ルチカ様はチョロい。話を振ればこの様に先の話を後回しにしてくれることが多いのだ。今回もそれに助けられた。


と思っていた。


ファサ


「WO!」


サクヤの衣類全てが弾けとび。


サクヤの.....男の聖剣が解放された。


「うん!?!?!おい!ちょっ!?は!?」

俺は突然の出来事に反射的に聖剣を手で隠したがルチカ様がブギ切れられた。


「死ね。変態」



手刀一発


全く本当になんだこれは。

あの女。風ってのはそういうことか。許さん。風邪で俺の衣類だけ切りやがったのか。


サクヤの意識はなくなった。



ーーーーーー


主人公であるサクヤが気絶されたのでここからは、儂エギレドが進行を務めさせていただきます。


まず、先ほどの戦いですが、戯れているようにサクヤ視点では、見えておりますが実際はと言いますと。


先程、壁に穴が空いたり、窓ガラスが割れたりしましたよね。

アレ実はですね、ルチカ様には極力バレないように威力減少の輪をつけていたのです。

透明にしてからルチカ様の足首に4つの輪をつけていたので御座います。

元執事として、危険信号は赤の赤でしたので、ベッドを解体しながら、密かにつけさせていただきました。


しかしてあの威力で御座います。


減少させていなければ、確実に辺り一帯は更地になっていたことでしょう。

それ程までに波動者クラスを習得する者は考えて使わねばなりません。

それが我が主人はできておりませぬ。

悲しいことです。


あ、そうそうちなみにですが、サクヤの顔面があの状態で保たれていたのも儂の輪のおかげで御座います。

アレがなければ蘇生魔法不可避だったことでしょう。


そして次にサクヤのスキルですね。

拳と拳がぶつかり合えばよかったのですが、ルチカ様の波動の軌道により、サクヤの拳は外へ流れてしまいました。

大変で御座います。

何故なら、波動クラスのものでなくともサクヤは強すぎるのです。

例えば相手が必死に戦っていてもそれが全力ではなく演技なのではないか?と予測するほどに鈍感で馬鹿なところがありますので、先程も拳が外れたとしか考えていないことでしょう。


大変でございます。


サクヤの一閃拳はその名の通り、光の速さに近い速度で打ち放たれる必殺の拳です。

それをサクヤという生きる兵器が撃ち放ち、それを外したとなるとこれはマズイですね。


そこで儂の奥義スキルと呼ばれる、1日1度〜1年に1度まで様々ですが、1度使うとクールタイムを要求されるスキルを発動せざるを得ませんでした。

そうしないとパンチの外れた余波のみで部屋の壁がなくなり一つの大広間とかしてしまうのです。

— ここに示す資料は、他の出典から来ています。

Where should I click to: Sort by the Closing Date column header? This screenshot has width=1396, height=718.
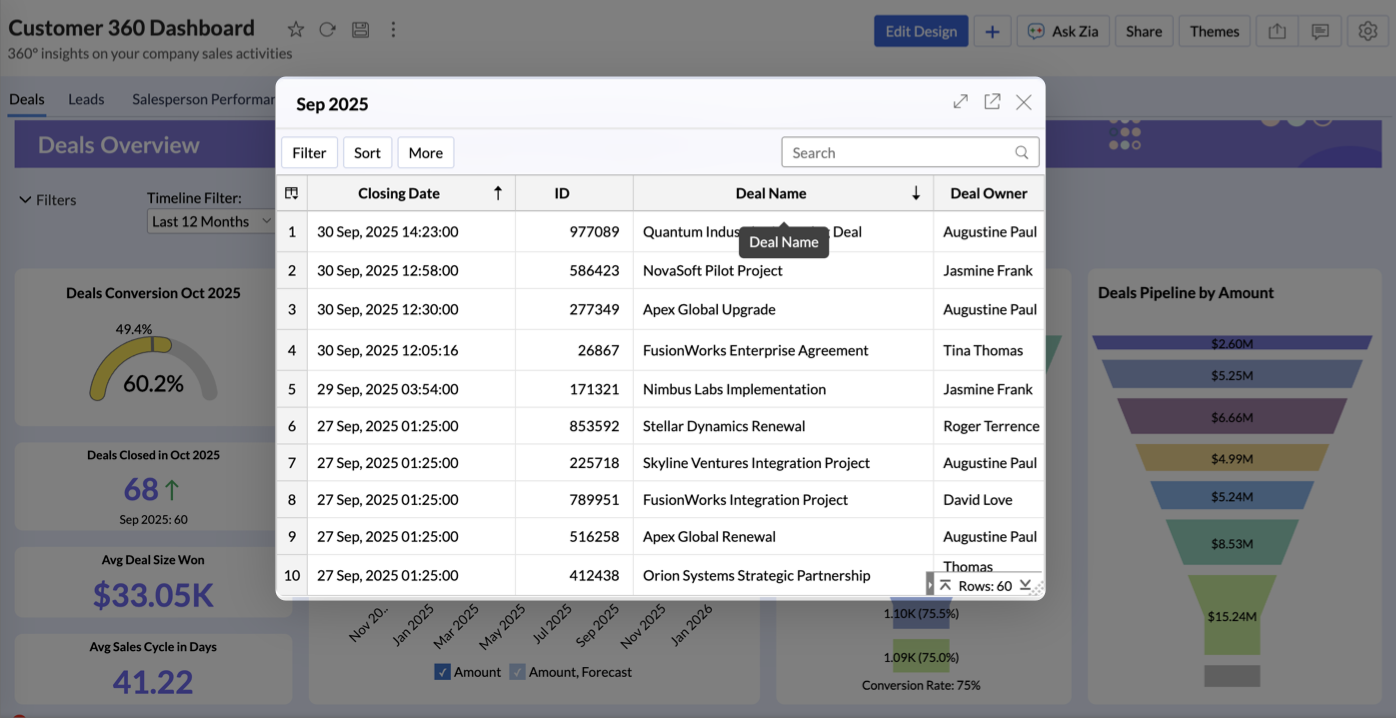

【 完全な拘束城《パーフェクト・バインド・キャッスル 】自分の周囲一帯の生物のレベルを一時的に1にするというスキルで御座います。


こちらのスキル30日に1度しか使えない大技に御座います。


これにより無事、我が家の壁は一命を取り止めました。


ああ、そして、そのためあって、サクヤはあの女子おなごの風林火山の風を見事に受けることができたのでしょう。

本来の威力はどれほどのものかはわかりませんが、鎌鼬かまいたちのやや強い程度くらいまで威力を抑えることができました。

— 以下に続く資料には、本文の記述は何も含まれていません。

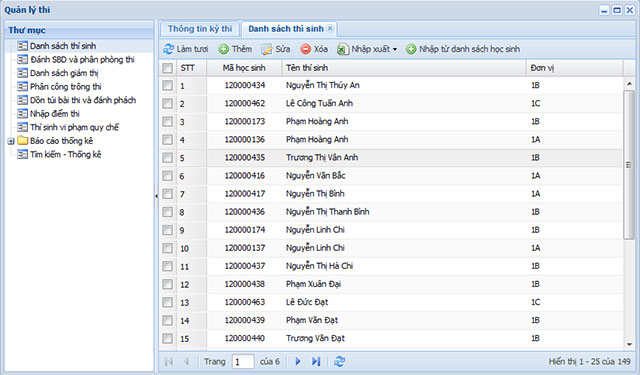Click the Nhập từ danh sách học sinh icon
The image size is (640, 375).
coord(411,49)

重ね重ねですが本来の威力は知りません。が!女子が恥ずかしがって発動させるスキルは全く手加減がないことが多いにありますので、こちらもまた蘇生魔法不可避だったかもしれませんね。


アイアンメイツに所属しておられる、前衛職は手加減を知りませんので、大変困ります。


アイアンメイツが英雄と呼ばれ12人いた時はそのことについて、後衛魔法職を担当していた、ミルヘーニさん、援護魔法を担当していた、ヒルツ君、そして回復魔法を担当していた、マリーさんとこの儂の4人で毎晩他の8人の扱いについて会議を行ったものです。


そしてギルドを追放する際あの王様は儂らを一人ずつバランスよく分けて彼等が暴走しないようみはるように命じました。

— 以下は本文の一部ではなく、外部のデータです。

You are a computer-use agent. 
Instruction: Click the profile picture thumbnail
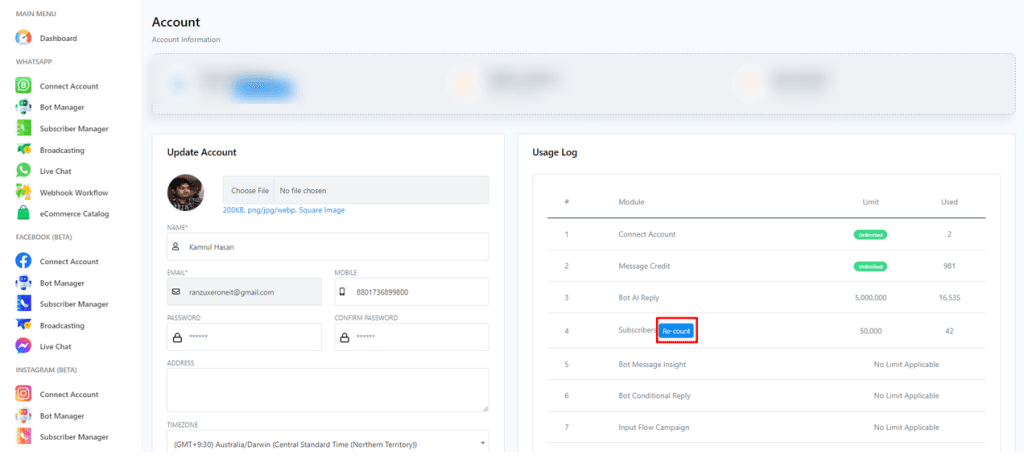pos(185,191)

こちらでは既に一人、ライ・チナメの行方が分からなくなる始末。


ああ、ミルヘーニさん、ヒルツ君、マリーさん。そしちは無事でしょうか。


さて、儂の仕事はサクヤを叩き起こして、先の風林火山の女子と、現在ギルドスペースにおられる女子とボロボロの少年の相手をしなくてはなりませんね。


エギレドはバケツを何処からともなく出して、そこに水を入れた。


そして横目にギルドスペースを確認した。

おや?彼等は先程の、女子は顔を拝見してはいませんでしたので、わかりませんが、ボロボロの男の方はたしかリュウヤと言っていましたかな。儂が倒した。というよりサクヤが倒した様なものですな。

サクヤは相手の力量を測るということをできる様にならなければなりませんな。


それにしても何故ここに。やり返しに来た?というわけではなさそうですね。


「全く。やっかいなことだ」


エギレドは1階からギルドスペースにいる、彼等にバレない様にバケツを持ち二階へ上がった。

そして倒れている、サクヤを担ぎ上げベランダに放り出して、水を頭からかけた。


「ゲファッ!オフォッ」

サクヤが意識を取り戻したのを確認し、サクヤの足首に輪をこっそりとはめた。

こうでもしておかないと家が壊れるので仕方ないのだ。

「さて、行きますよ」


「いっ.....て。あ、エギレドか。すまんな、それでどこへ行くんだ?」


「先程の女子について話があるとルチカ様から」

サクヤは頭を抱えながら起き上がりなぜ頭がいたいんだ?と疑問を感じた様だ。

すまぬ。それはきっと儂が雑に放り投げたからだろう。


「ルチカね。あーはいはいまたあいつの我儘かよ」


「諦めましょう」


「わかってるっての!行くぞ」

そう言ってサクヤはベランダから部屋へ入る前に己の体の水をスキルで弾き飛ばして、部屋に入った。

「あ、そうだ。窓ガラス割っちまったんだけどよ、直せるか?」

「任せておきたまえ」

「助かる」


では儂も行きますかな。


エギレドはバケツを指輪型のアイテムボックスへしまうとサクヤの後を追った。